_Текстовый блок_
***
После того как при Дмитрии Донском московские князья получили ярлык на великое княжество Владимирское в наследственное владение, равных им соперников на Руси не осталось, и постепенно бояре из других земель стали подтягиваться под сильную руку, принимая местные обычаи.
Юридические нормы и в Киевской Руси не играли такой основополагающей роли, как в ареале господства римского права – Западной Европе и Византии, но все же в КР существовал и соблюдался неписаный договор между князем и дружиной, накладывавший обязанности на обе стороны. Новое положение власти и новый характер элиты позволили окончательно заменить договорные отношения между ними отношениями правителя и подданных. Раньше дружинник мог свободно поменять место службы, «отъехать» от одного князя к другому. Но уже со второй половины XIV в. «отъезды» практически прекращаются, а с конца следующего столетия «отъезжать» стало просто некуда, разве что бежать в перманентно воюющую с Москвой Литву, что воспринималось как измена. Уже в ту пору критерий «службы» стал играть в формировании социально-политической элиты определяющую роль: «В Московской Руси место человека на лестнице служилых чинов… определялось не только происхождением, но и сочетанием служебной годности и служб человека с учетом его родовитости, то есть служебного уровня его „родителей“, родичей вообще, а в первую очередь его прямых предков» (С. Б. Веселовский).
***
_Записанные данные_
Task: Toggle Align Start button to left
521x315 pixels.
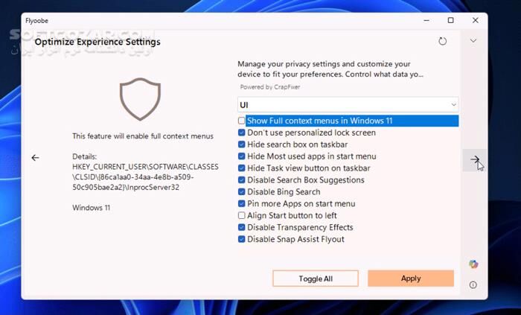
***
_Что нужно сделать_
(A) Перескажите короче абзац текстового блока, который начинается словами «Юридические нормы и в Киевской Руси», и сохраните его основные факты.
(B) Какой критерий, согласно текстовому блоку, стал играть определяющую роль в формировании социально-политической элиты?
(C) Воспроизведите дословно часть текстового блока, которая открывается словами, содержащими «После того как», и заканчивается словами «принимая местные обычаи.».

_Ответы по заданиям_
(A) В Киевской Руси право значило меньше, чем в Западной Европе и Византии, где господствовало римское право. Однако князя и дружину связывал неписаный договор, налагавший обязанности на обе стороны. Новое положение власти и новый характер элиты позволили окончательно заменить договорные отношения отношениями правителя и подданных. Прежде дружинник мог свободно «отъехать» к другому князю. Со второй половины XIV в. такие отъезды почти прекратились, а с конца следующего столетия уходить стало некуда. Оставалось лишь бежать в воюющую с Москвой Литву, что считалось изменой. Определяющим для элиты стал критерий службы. По словам С. Б. Веселовского, место человека среди служилых чинов зависело от происхождения, а также от служебной годности и служб с учетом родовитости, прежде всего служб прямых предков.

(B) Критерий «службы».

(C)
После того как при Дмитрии Донском московские князья получили ярлык на великое княжество Владимирское в наследственное владение, равных им соперников на Руси не осталось, и постепенно бояре из других земель стали подтягиваться под сильную руку, принимая местные обычаи.